It is only the toe being off that wears the rear tires, not the camber. I recently had my 2019 Raven X aligned and the toe was slightly off on the drivers side rear (the right was within spec). The drivers side rear tire had substantial wear on the inner edge. The passenger side had perfectly even wear after 15K miles, all on “low”. If your rear tires are wearing unevenly, get your alignment checked.
 

ngng

Active Member
Jul 23, 2018
1,523
840
Bay Area
It is only the toe being off that wears the rear tires, not the camber. I recently had my 2019 Raven X aligned and the toe was slightly off on the drivers side rear (the right was within spec). The drivers side rear tire had substantial wear on the inner edge. The passenger side had perfectly even wear after 15K miles, all on “low”. If your rear tires are wearing unevenly, get your alignment checked.

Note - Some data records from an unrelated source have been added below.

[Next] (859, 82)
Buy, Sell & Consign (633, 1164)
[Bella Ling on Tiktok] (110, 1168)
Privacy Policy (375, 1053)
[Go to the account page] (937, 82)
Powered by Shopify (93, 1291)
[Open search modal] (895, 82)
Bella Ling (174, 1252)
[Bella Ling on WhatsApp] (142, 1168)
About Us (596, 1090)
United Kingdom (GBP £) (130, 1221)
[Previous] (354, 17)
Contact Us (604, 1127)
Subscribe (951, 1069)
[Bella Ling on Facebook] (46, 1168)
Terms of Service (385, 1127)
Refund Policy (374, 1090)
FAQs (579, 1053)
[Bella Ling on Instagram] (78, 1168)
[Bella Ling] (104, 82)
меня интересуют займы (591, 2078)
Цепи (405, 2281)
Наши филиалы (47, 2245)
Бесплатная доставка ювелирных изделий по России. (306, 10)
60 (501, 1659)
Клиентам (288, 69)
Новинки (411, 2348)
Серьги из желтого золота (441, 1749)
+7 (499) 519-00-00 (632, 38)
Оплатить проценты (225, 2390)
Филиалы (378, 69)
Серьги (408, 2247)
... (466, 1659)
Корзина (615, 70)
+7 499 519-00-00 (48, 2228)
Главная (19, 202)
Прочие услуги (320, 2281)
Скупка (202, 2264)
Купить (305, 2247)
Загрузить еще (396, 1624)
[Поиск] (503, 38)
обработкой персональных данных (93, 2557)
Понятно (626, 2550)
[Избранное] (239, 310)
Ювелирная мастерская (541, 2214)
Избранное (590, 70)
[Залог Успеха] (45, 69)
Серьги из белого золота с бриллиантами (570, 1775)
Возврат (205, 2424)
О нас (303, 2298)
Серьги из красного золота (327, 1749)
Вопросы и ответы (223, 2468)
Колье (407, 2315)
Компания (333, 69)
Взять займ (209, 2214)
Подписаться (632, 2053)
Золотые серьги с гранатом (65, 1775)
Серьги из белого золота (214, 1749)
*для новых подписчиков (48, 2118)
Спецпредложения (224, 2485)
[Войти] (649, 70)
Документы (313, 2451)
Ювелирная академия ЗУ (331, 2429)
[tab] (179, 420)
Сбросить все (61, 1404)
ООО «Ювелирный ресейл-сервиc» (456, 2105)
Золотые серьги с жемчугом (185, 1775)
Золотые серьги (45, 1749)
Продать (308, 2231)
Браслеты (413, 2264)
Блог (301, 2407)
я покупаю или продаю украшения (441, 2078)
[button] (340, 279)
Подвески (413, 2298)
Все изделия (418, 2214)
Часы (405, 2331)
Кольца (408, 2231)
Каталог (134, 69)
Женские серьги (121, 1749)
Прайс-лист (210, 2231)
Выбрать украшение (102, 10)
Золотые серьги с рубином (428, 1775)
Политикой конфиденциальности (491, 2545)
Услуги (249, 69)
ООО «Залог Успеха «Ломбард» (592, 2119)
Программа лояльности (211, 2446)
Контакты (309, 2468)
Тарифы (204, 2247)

that's not true. both wear tires. excessive neg camber will wear your insides as well, but at -2.5-3 the wear isn't going to look like toe
 
that's not true. both wear tires. excessive neg camber will wear your insides as well, but at -2.5-3 the wear isn't going to look like toe
I ran my car on low which changes the camber. It puts more pressure on the inside edge for sure, but that didn’t translate to increased wear at all. Only the side where the toe was out showed increased wear on the inside edge. The other tire showed perfectly even wear across the tread area. I replaced all four tires because my fronts were worn out (also evenly)
 
This is crazy. I just noticed my model X was riding a bit funny and I checked the tires and all seem to be ok (but tread was low so ordered new one’s anyway). Then I checked more thoroughly a day later and found this hiding on the inside of the rear drivers tire! You can’t even see it without getting way under the car. This is the SECOND time on my 2018 X that I have had this issue. The first time was a front tire. Either the factory tires are terrible, or I will always have to keep a good eye on these.